More detailed methods are described as follows.
Antibody Affinity Tests
Two antibodies, THC.5B7 and THC2.B9, with specificity for THC were obtained from Bioventix. The affinities of these antibodies for specific THC metabolites were unavailable. Horseradish Peroxidase (HRP) conjugates of each metabolite (from United Immunoassay) were used to assess the specificity of each antibody for THC or its metabolite, HTHC. The THC.5B7 and THC2.B9 antibodies were coated onto ELISA plates and incubated with a high concentration of either THC-HRP or HTHC-HRP to saturate them with either metabolite. Varying concentrations of the unmodified metabolites were added to each well and incubated. Following a 1-hour incubation period, the plates were washed, and the displacement of the conjugated metabolites was assessed using a 3,3′,5,5′-Tetramethylbenzidine (TMB) colorimetric assay. Less reagent conversion indicates the displacement of the conjugate by the metabolite, and less overall higher affinity of the antibody for the metabolite. The HTHC and THC binding affinity was expressed as a HTHC/THC ratio. Values greater than 1 indicated that THC is preferred over HTHC, and values less than 1 indicated that HTHC is preferred.
Selection of Aptamers Using CE-SELEX
The first stage of the SELEX process included four rounds of positive selection and one round of negative selection.
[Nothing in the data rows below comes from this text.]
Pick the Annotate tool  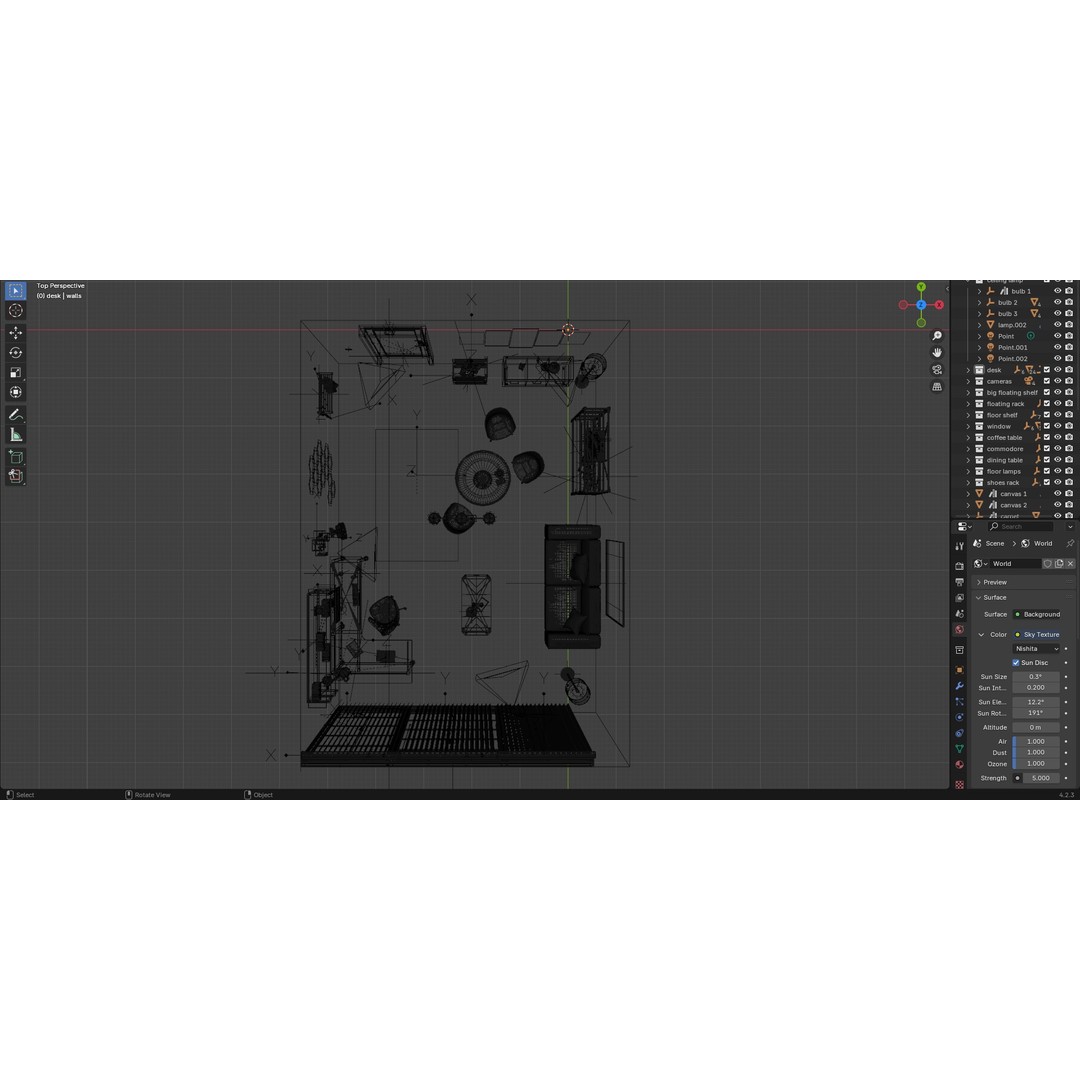pyautogui.click(x=15, y=414)
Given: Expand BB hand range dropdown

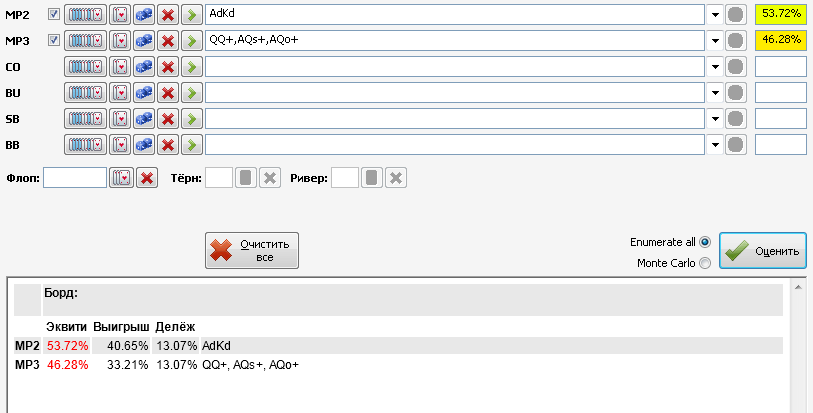Looking at the screenshot, I should point(715,145).
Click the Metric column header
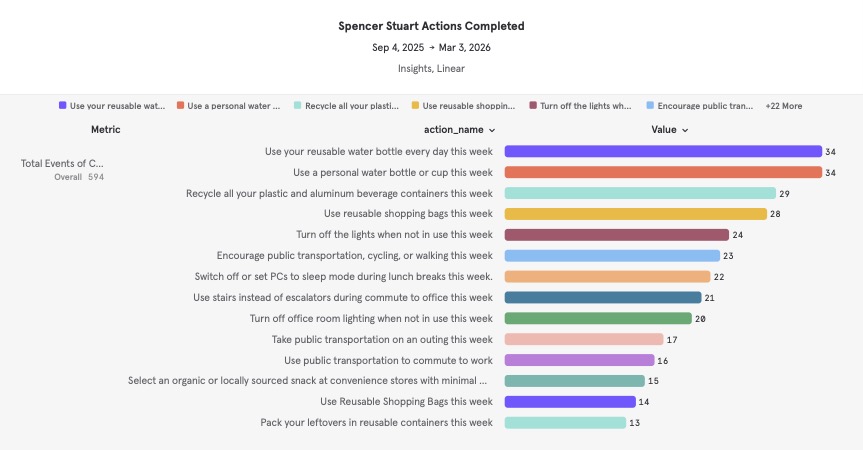 [x=106, y=130]
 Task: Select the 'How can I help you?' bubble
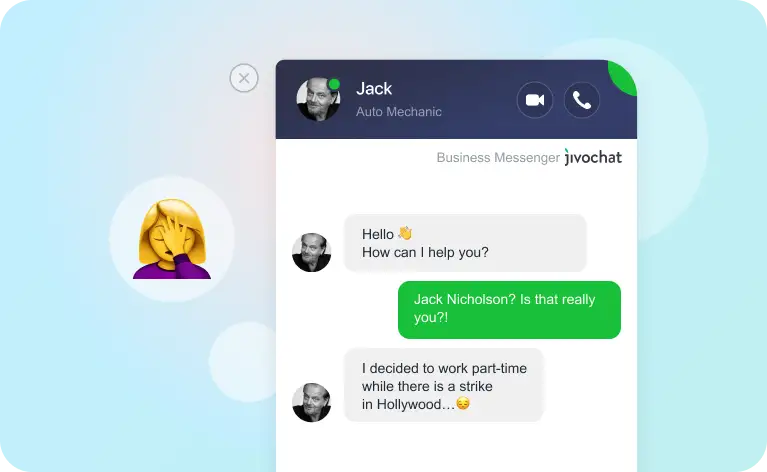tap(465, 243)

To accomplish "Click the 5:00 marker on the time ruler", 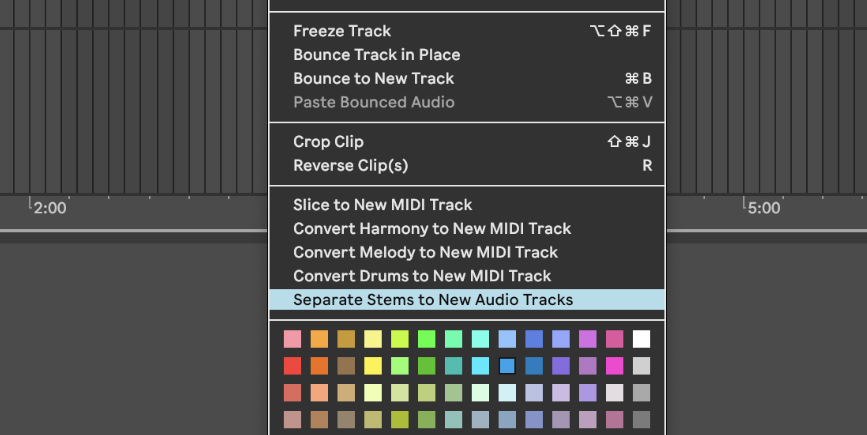I will point(763,208).
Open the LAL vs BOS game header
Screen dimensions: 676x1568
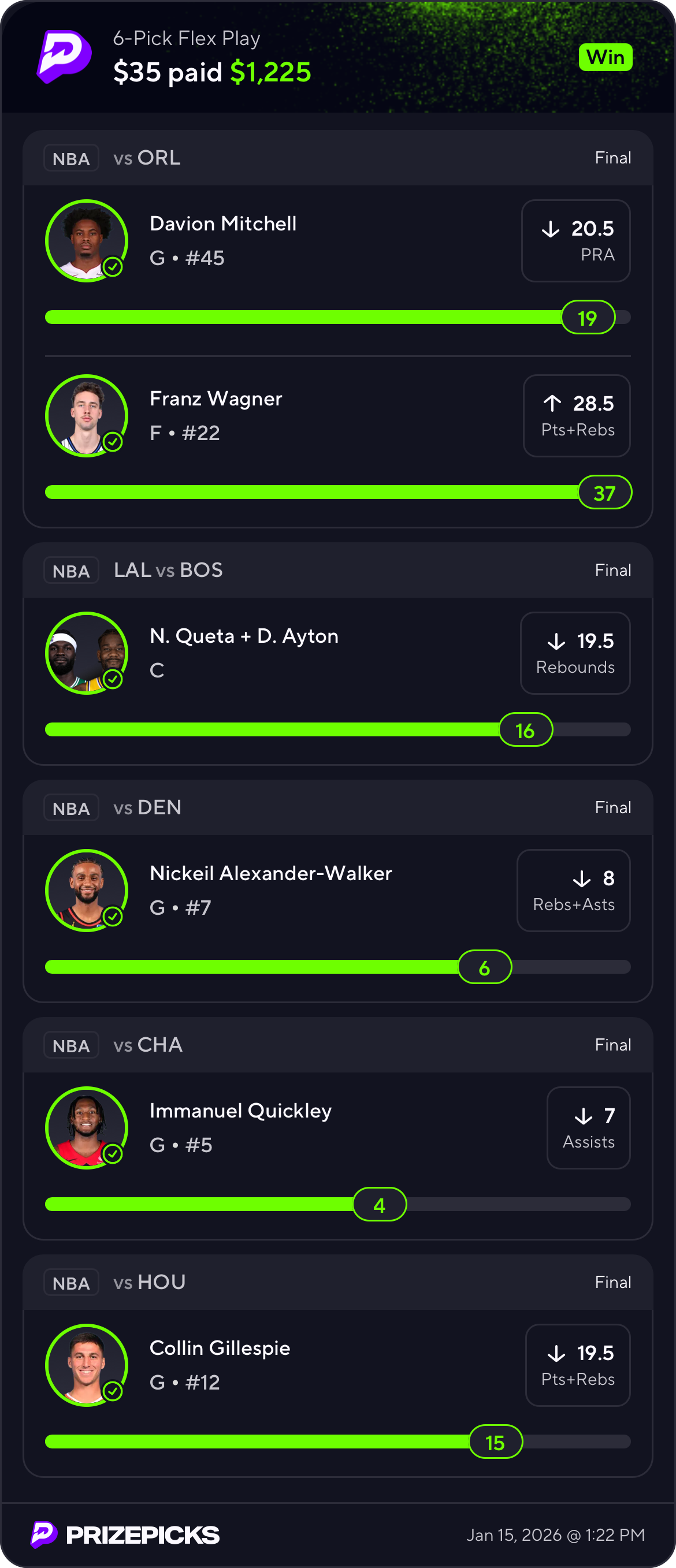coord(168,571)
Capillary Electrophoresis (CE) was chosen above other SELEX methods in these initial rounds of aptamer selection for the following reasons: (1) it was previously shown to require fewer rounds of library enrichment; in some cases, as few as 3 rounds were needed to develop specific aptamers; and (2) CE SELEX has the advantage of selecting aptamers that recognize their targets in free solution, as opposed to other methods which require either the aptamer library or target to be bound to a solid support. An enriched library of binding sequences was created using CE SELEX prior to selection with Structure Switching SELEX. Enrichment prior to the selection of Structure Switching Aptamers (SSA's) is beneficial due to the relatively low ability of Structure Switching SELEX to partition binding and non-binding sequences.
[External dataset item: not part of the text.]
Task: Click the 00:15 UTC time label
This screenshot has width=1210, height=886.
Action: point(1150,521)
The aptamer library was designed with (i) fixed primer sequences on the 5′ and 3′ ends of the aptamer sequences, and (ii) 15 random bases on either side of a 10-base fixed sequence to be used in the Structure Switching SELEX Stage.
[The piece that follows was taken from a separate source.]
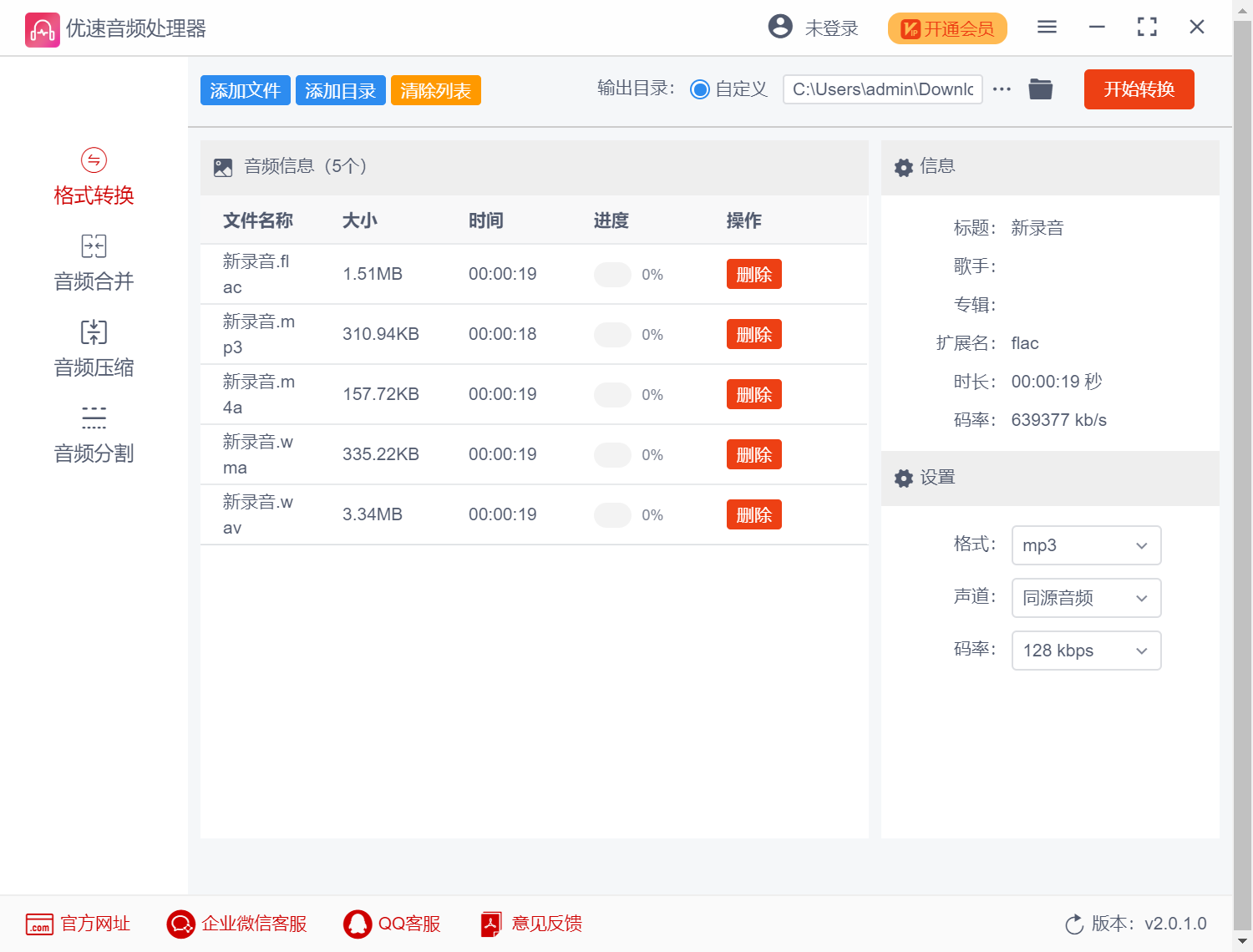This screenshot has width=1253, height=952.
Task: Click the progress bar of 新录音.wav
Action: point(612,514)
The first round of SELEX entailed positive selection, performed by first folding 1 μM of the aptamer library at 80° C. for 15 minutes in 50 mM Tris (pH 8.2), then immediately placing the tube on ice for 15 minutes. 25 μL of the folded library was mixed with 0.2 μL of either B7-HTHC (1:100 ratio) or B9-THC (1:100 ratio) for 30 minutes prior to running the selection. 31 mM Tris and 500 mM Glycine (pH 8.2) was used as the running buffers for the selection. All the DNA that eluted from the column until 30 seconds prior to the “bulk DNA peak” was collected and subjected to PCR analysis using a phosphorylated primer as the basis for the “antisense” primer. The resulting (double stranded) dsDNA from the PCR was then degraded to (single stranded) ssDNA using lambda exonuclease. Lamda exonuclease selectively degrades 5′ phosphorylated dsDNA into ssDNA by degrading the phosphorylated strand. The ssDNA was then purified using a nucleotide removal kit (Qiagen). This process was repeated 3 rounds for positive selection.
The next round of SELEX was the negative selection of the non-specific aptamers. For negative selection, the aptamers were run in a similar manner as described for positive selection, but no metabolite was added to the antibodies prior to mixing with the aptamers. The bulk DNA peaks were collected for PCR and purification.
Non-Homologous Random Recombination:
Non-homologous Random Recombination (NRR) was performed according to previous studies (Bittner J. A. et al. (2002), Nucleic acid evolution and minimization by nonhomologous random recombination, 20(10): 1024-1029). In this step, the DNA library was partially digested into smaller fragments and reassembled into a new library with aptamer sequences ranging from about 80 to 100s of bases per aptamer. The resulting aptamers vary in length and may possess multiple or shortened binding motifs, which theoretically enhances the likelihood of identifying an optimized aptamer.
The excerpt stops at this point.